Posted on 29 July 2012.
ETF trading and investing strategies for trading and investing in Exchange Traded Funds (ETFs) vary considerably depending upon trading and investment goals and risk tolerance. ETF trading and investing strategies can be utilized to enhance the probability of making money trading and investing in ETFs and to limit risk to appropriate levels.
ETFs have opened a number of trading options and strategies for targeted trading that previously did not exist. If a trader believes a country, stock sector, commodity, currency, or market volatility is undervalued or overvalued and presents a near term trading opportunity, ETFs can be utilized to either go long or short in the area the trader would like to target. In many cases, long and short leveraged ETFs that are designed to move at 200% or 300% are available, and can be utilized by traders trying to maximize their ETF trading profits from an anticipated move.

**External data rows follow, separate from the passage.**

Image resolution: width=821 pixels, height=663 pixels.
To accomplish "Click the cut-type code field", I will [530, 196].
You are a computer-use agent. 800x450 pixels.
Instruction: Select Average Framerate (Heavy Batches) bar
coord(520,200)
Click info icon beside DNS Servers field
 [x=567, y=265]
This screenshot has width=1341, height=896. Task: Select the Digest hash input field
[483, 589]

The fact that ETFs trade in the same manner as stocks allows stock trading strategies to be applied to ETF trading. These include but are not limited to: limit orders to buy or sell ETFs at specific prices, stop limit orders to buy or sell ETFs once specified price limits have been reached, and short sale orders to short ETFs that a trader anticipates will soon fall in price.

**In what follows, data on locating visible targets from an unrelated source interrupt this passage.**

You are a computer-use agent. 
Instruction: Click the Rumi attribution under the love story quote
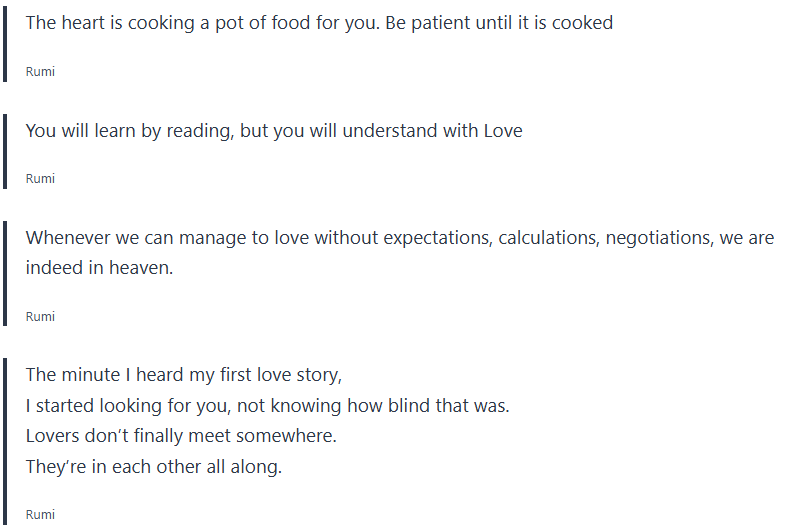click(x=40, y=514)
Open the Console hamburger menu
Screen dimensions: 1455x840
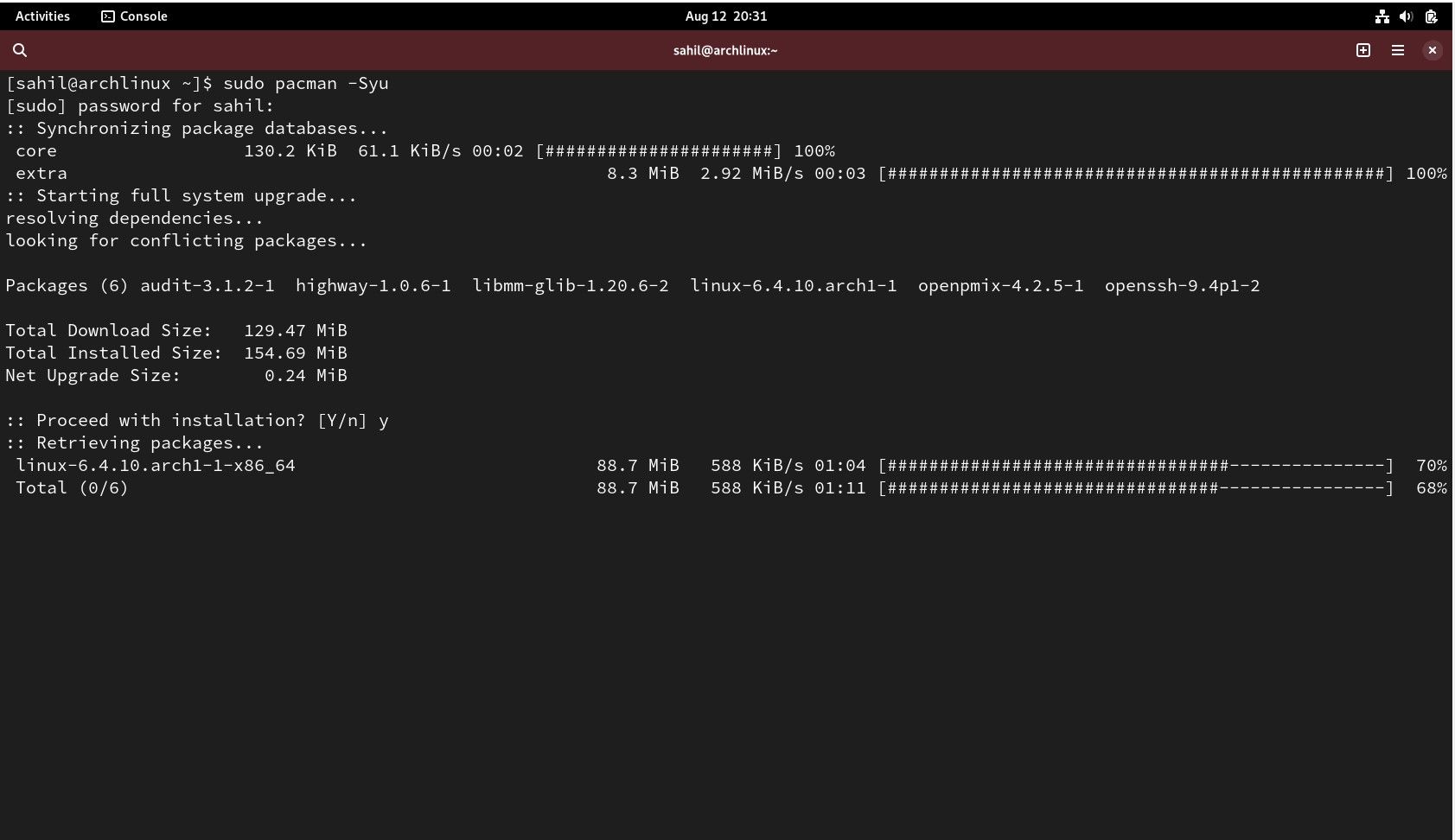[1398, 50]
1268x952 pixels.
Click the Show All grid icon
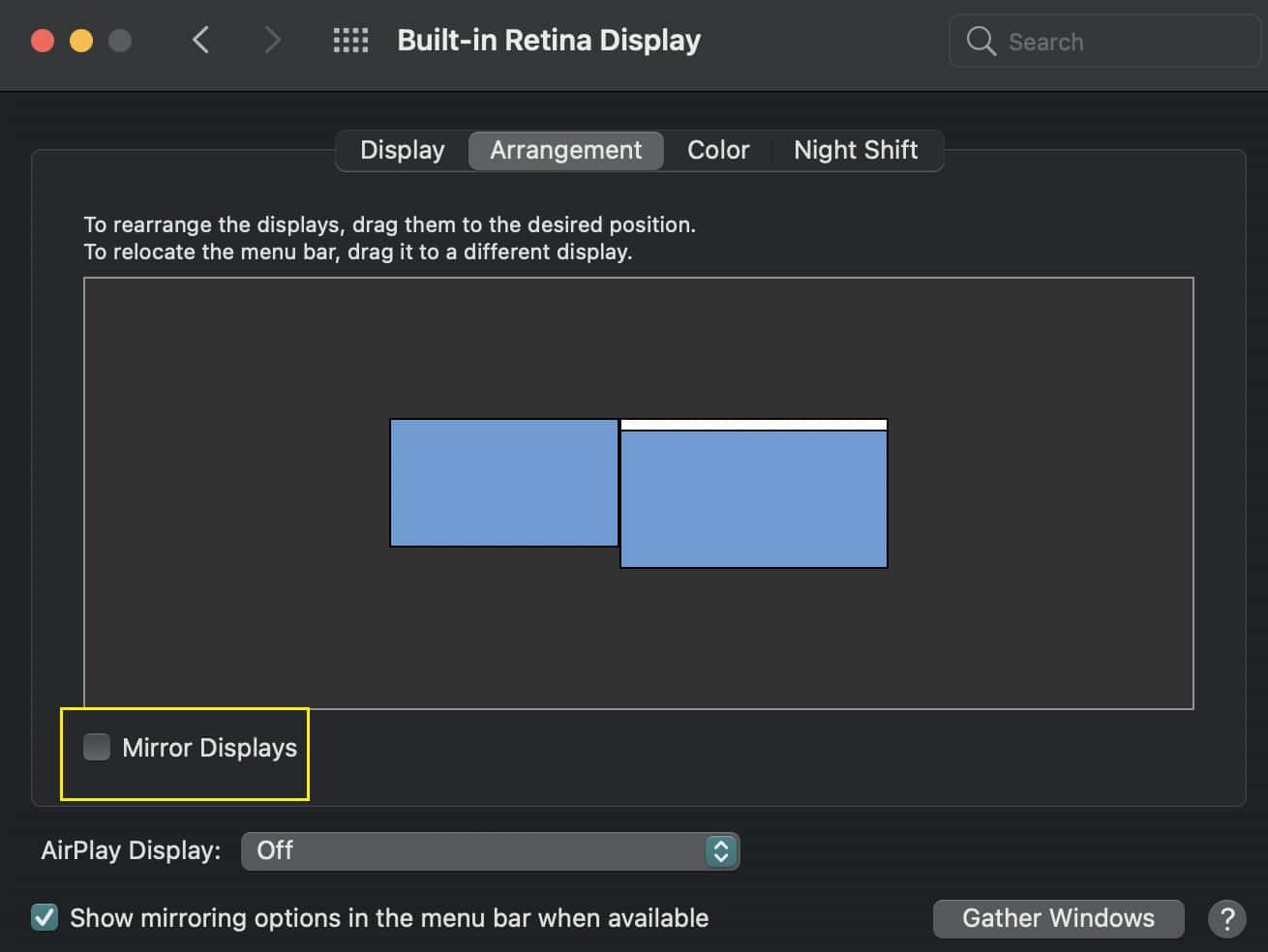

The ability to trade leveraged ETFs and employ stock trading strategies when trading ETFs allows traders to maximize their profit potential when trading ETFs, while also minimizing risk by employing trading capital protection strategies when trading ETFs.

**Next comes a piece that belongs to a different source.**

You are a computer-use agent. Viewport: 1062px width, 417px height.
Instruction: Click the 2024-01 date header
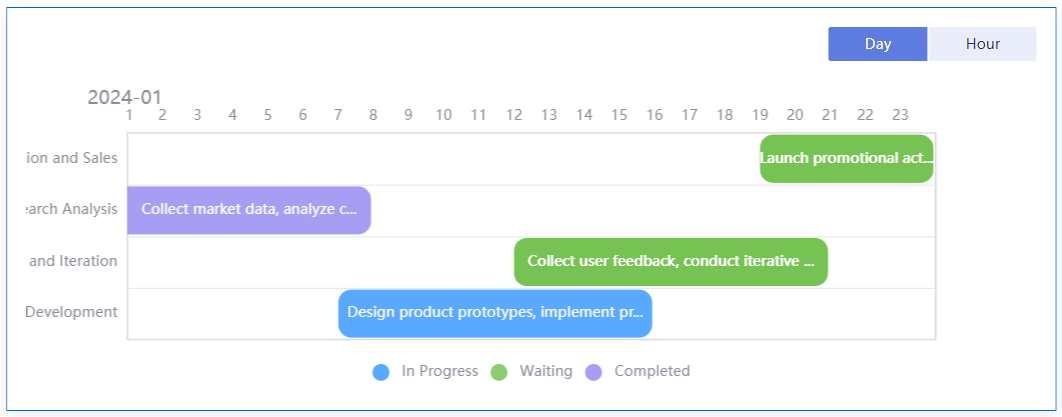click(125, 97)
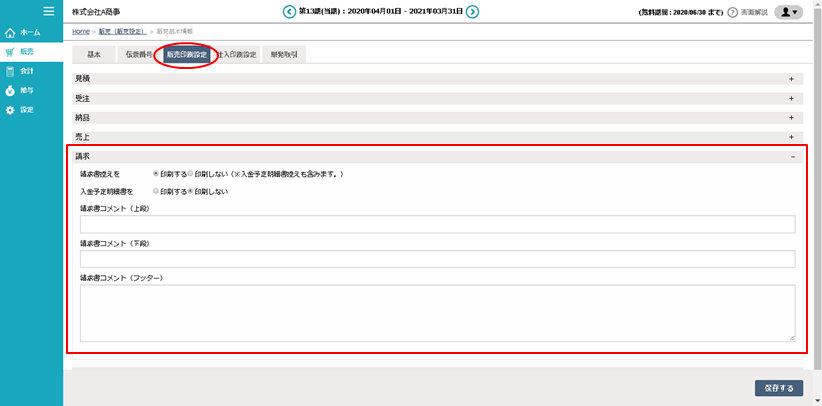
Task: Select 印刷する for 入金予定明細書を
Action: tap(156, 190)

ETF trading and investing strategies are in some cases similar and in some cases considerably different. The reason for the differences are twofold: some ETFs perform quite differently over a short time-span (trading) than over a long time-span (investing) and investing goals are often different than trading goals.
The trading strategies associated with ETF investing focus upon investing in ETFs for the long haul to participate in the anticipated long term appreciation in the price of ETFs and collect dividend payments, if applicable. The primary ETF investing strategy is to do the proper research into an ETF one is considering investing in, including reading the ETF’s prospectus, to ensure that the ETF is designed to appreciate in price over the long term, as long as the underlying assets appreciate in price. This is not always the case with ETFs. Leveraged ETFs and ETFs that invest in futures contracts are not suitable for ETF investing because they tend to track their underlying assets poorly over long periods of time, which could lead to significant investment underperformance or losses, even if the underlying assets perform well.
ETF trading and investing strategies have one thing in common, they are designed to make money by buying and at some point selling ETFs. The specific ETF trading and investing strategies employed depend upon the investment time horizon and risk mitigation considerations.